What You’re Doing Wrong In Your Job Search – Part II

By: Elias Cobb, Quantix Recruiting Manager

This is the second installment in addressing some of the glaring deficiencies in so many job searches I see candidates conducting. This part will address interviewing.

So you’ve been looking for a new job. And you’ve had some interviews, but no offers, or certainly no appealing ones. Here are some tips – and yes, all of these come from actual experience (candidate interviews) I have seen in my 14-year recruiting career.

OVERRIDING CONCEPT: Take ALL interviews seriously. This especially applies to you “in-demand” IT folks. Yes, demand is as high as I’ve seen it for many IT skills. But that doesn’t mean you should come to an interview unprepared. Companies are still being very selective in their hiring and they want to make the right decision. Not only that, but even if the company or position isn’t what you want, you DO want to make a good impression on the hiring manager. He or she won’t be at that company forever, and their next employer may be a GREAT place for you. If you can build a solid rapport with that manager and decline the position professionally, you may open many, many doors for yourself in the future.

So what do I mean by “taking the interview seriously?” Well, these are actual examples, and all fairly recent. If they seem obvious to you, I’m sorry, but the fact that candidates still do them tells me they aren’t obvious tips for everyone.

1) Dress. Personally, I have never seen someone NOT get a job because they were over-dressed. I assume it has happened. However, I have seen MANY, MANY cases where candidates didn’t get jobs because they were under-dressed. Don’t wear flip-flops, Hawaiian shirts, etc., to an interview. Iron your shirt and pants. Wear a suit. If you don’t have a suit, at least wear a tie. If you don’t have a tie, at least wear a dress shirt and slacks. Don’t wear sneakers. Don’t wear white socks with your suit.

Image Credit: PLR Internet Marketing

Image Credit: PLR Internet Marketing

2) Hygiene. Make sure you are well groomed. Again, seems obvious, right? Clean yourself up and make sure you smell good. Don’t overdo it on cologne or perfume. In fact, I’d stay away from cologne or perfume altogether (yes, I have seen candidates not get jobs because of overpowering “perfume-y” smell). If you smoke, try to not smoke right before the interview. I’d have my interview clothes dry-cleaned and not store them next to the other smoke-smelling clothes in my closet, if I were a smoker. It’s hard to avoid the cigarette smell in the car, but do your best. Yes, I’ve had candidates not get jobs because of that too.

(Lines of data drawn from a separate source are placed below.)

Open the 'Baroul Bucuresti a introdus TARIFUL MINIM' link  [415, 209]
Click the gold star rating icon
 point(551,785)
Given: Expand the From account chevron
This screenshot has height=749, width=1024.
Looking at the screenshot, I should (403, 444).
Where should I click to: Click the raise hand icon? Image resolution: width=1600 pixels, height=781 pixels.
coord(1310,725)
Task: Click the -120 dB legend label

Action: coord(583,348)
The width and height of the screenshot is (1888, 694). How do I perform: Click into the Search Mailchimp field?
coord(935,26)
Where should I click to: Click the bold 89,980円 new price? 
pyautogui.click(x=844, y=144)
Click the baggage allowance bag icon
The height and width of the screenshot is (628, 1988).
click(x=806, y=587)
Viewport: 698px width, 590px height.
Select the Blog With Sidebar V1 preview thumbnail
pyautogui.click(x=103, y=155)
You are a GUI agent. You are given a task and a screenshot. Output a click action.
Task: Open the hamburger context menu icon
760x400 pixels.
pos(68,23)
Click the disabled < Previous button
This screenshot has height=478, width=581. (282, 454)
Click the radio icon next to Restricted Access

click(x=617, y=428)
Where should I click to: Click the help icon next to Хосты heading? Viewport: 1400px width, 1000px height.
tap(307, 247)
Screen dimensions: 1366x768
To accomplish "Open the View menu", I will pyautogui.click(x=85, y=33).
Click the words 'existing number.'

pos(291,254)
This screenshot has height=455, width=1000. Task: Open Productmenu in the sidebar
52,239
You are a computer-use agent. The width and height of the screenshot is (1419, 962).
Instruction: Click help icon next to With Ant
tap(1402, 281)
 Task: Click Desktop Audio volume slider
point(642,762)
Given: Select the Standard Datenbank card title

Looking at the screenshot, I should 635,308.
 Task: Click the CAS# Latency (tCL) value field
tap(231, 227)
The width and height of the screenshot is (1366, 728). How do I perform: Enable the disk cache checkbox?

3) Prepare. Make sure you do some research on what the company does and try to understand the business as best you can. This is where you can formulate some really good questions for the manager. I recommend looking the manager up on LinkedIn as well. From that, you can understand his or her background and from where they came, from a technical perspective. This is an area that a staffing agency can be of great assistance. The recruiter should be able to give you some information about the company and the hiring manager with whom you will be interviewing. Again, I have seen candidates not get jobs because they came into an interview not knowing anything about the company.

4) Prepare some more. Make sure you can answer questions about your background and your resume. Managers are going to want to know what YOU did. If you consistently say what the team did, you may leave the manager wondering what you did. You need to be able to talk intelligently about the business purpose of your projects, what your specific role was and any accomplishments that you made that were out of the ordinary. If you’re technical, you need to be prepared to talk about EVERY TECHNOLOGY that you list on your resume. And you need to be prepared to answer specific technical questions and even take a technical test on the important technologies in the job for which you are interviewing.

5) Engage. Yes, having prepared questions (above) is part of this. But it also means being an active participant in the interview, EVEN IF YOU QUICKLY DETERMINE THE JOB ISN’T FOR YOU. Remember, this manager may keep detailed notes on everyone they interview (yes, I’ve seen that, multiple times), and they will take those notes with them to every company for whom they work. You don’t want to be in the “NO” column. So answer the manager’s questions thoroughly but stay on point, ask good questions, and maintain interest. I’ve had candidates put their head down on the table, give one word answers or act disinterested in many other ways. Don’t be that person.

Just as I mentioned in Part I, it really comes down to being a lazy job seeker. Putting a little effort in on the front-end of your job search will pay large dividends!